On its menu and website, El Farol bills itself as “Santa Fe’s Oldest Restaurant & Cantina.” This isn’t accurate — The Pantry and The Shed are both older, to give just two examples — but that’s OK, since El Farol is the kind of place that inspires tall tales and legends, some of which actually turn out to be true. Ever heard the story about El Farol being part of an important academic paper on game theory? It was published in 1994 by W. Brian Arthur, a professor affiliated with the Santa Fe Institute, and it’s called “Inductive Reasoning and Bounded Rationality (The El Farol Problem).”
El Farol was launched in 1963 by partners Vint Blackburn and Bob Young, and the restaurant’s name (which translates as “the lantern”) was suggested by a friend from Barcelona named Andre Ripol. Blackburn, who lived in Santa Fe until a few years ago, said El Farol was originally housed at 802 Canyon Road, at the corner of Camino del Monte Sol. It wasn’t known for tapas back then, and it didn’t have a liquor license — all that came later, as did a migration to the current location at 808. For years prior to El Farol’s opening, that address was home to a rowdy place called the Canyon Road Bar.
Through the years, El Farol has endured, and there aren’t many restaurants that feel so distinctively like Santa Fe. The vibe starts out front, on a long, narrow dining patio that features high tables and a shade-giving roof made from hefty vigas and planks. Go inside, and you’ll see El Farol’s famous bar along with a scattering of tables. Walk to the right, and you’ll start meandering through cozy, close-quarters dining rooms that feature murals, glowing lights, colorful curtains, vines, and even a small performance stage. Out back is a big open-air patio that’s a fine place to be on a summer evening.
It all looks casual, but the prices here are pretty high: $28 for an entrée of scallops, $36 for rib eye, and $12 for a jalapeño margarita. El Farol isn’t quite as expensive as neighbors like The Compound and Geronimo, but it’s close. Is the food on the same level? Judging by two recent visits, it isn’t, making El Farol something of a gamble for times when you’re looking to focus more on eating than on drinking and small-plate snacking.
For dinner one night, we started with three tapas plates, only one of which stood out: aguacate, an avocado half that’s been crumb-coated and quick-fried and is served with pico de gallo and lime yogurt. This was very good: In fact, my only complaint was that I had to share it. Less successful was the sliced chorizo sausage with figs in a red wine sauce. The sausage was fine, but the figs didn’t gain much from soaking in a “sauce” that had the consistency of un-reduced red wine. The third plate we tried, jamón serrano and manchego cheese, didn’t rise above the sum of its parts. The thinly sliced Spanish ham was good, but the manchego was bland and sweating from sitting out.

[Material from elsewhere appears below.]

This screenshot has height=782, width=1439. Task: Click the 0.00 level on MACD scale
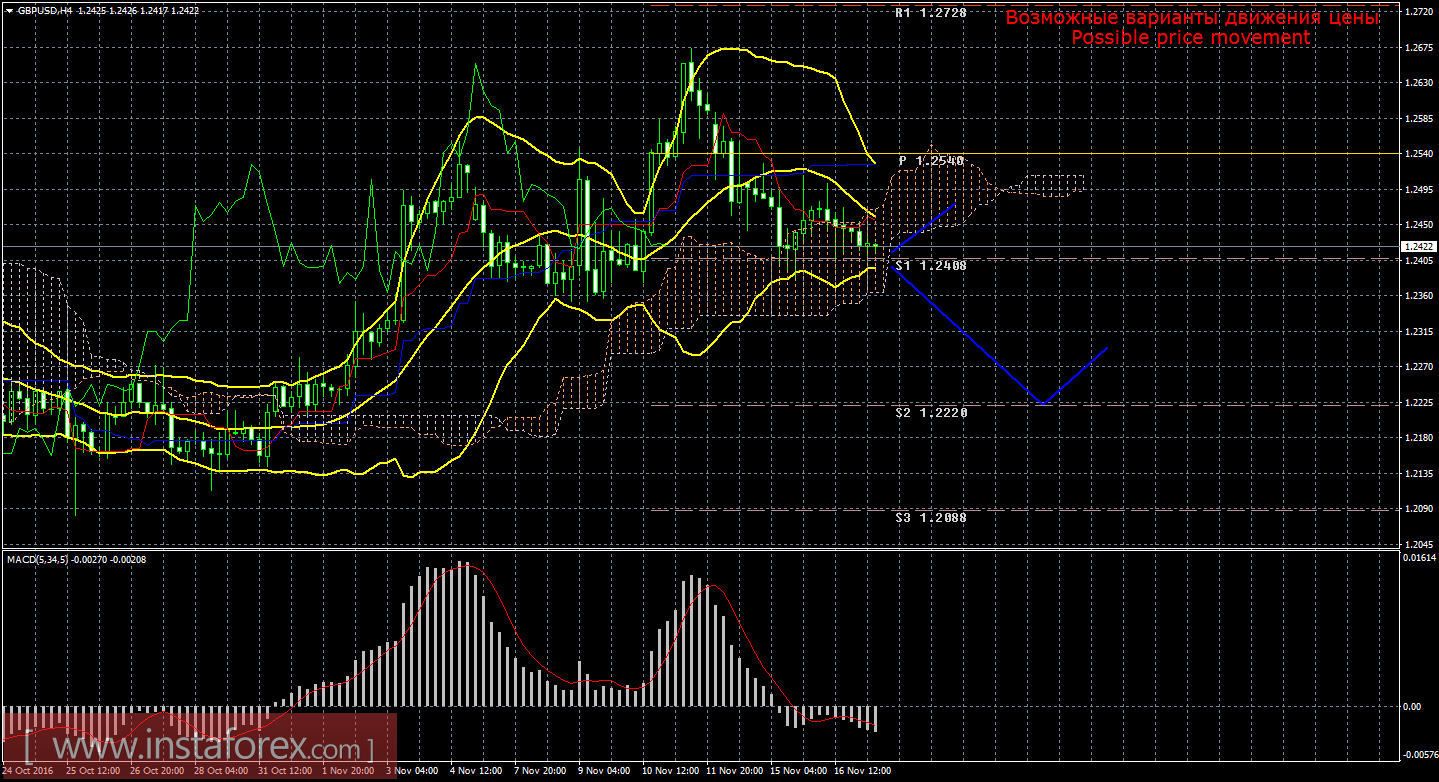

Both entrées were about the same: not bad, but not memorable enough for the price. My friend went for a single portion of paella and found the rice monotonous. I tried the lomo de cerdo caprichosa, which was described on the menu as pork tenderloin “Milanese style.” That meant it was beaten thin and fried in another crumb coating. The meat was tough, and the main flavor that came through was cooking oil.
Lunch on a second visit was a more pleasant experience, thanks partly to the weather. We ate out front on a perfect afternoon. My friend tried the warm kale salad, which suffered because the kale hadn’t been tenderized, wasn’t warm, and was missing two ingredients listed on the menu: cranberries and tomato. My “salad of the day” consisted of green and red leaf lettuces, pine nuts, pear slices, cheese, and a sweet, sticky dressing. Two of the salad’s defining elements — the pear and the cheese — were nearly flavorless.
After that, we both went with Southwestern orders: beef tacos and a chicken enchilada. The tacos I had were too simple: floppy single tortillas containing dollops of ground beef and melted cheese, with none of the standard garnishes — like cilantro — that you would get at a typical taco truck. The bright spot was dessert: churros, fried dough cylinders crusted with sugar and cinnamon and served with a warm chocolate sauce. If everything at El Farol was this good, there would be no problem.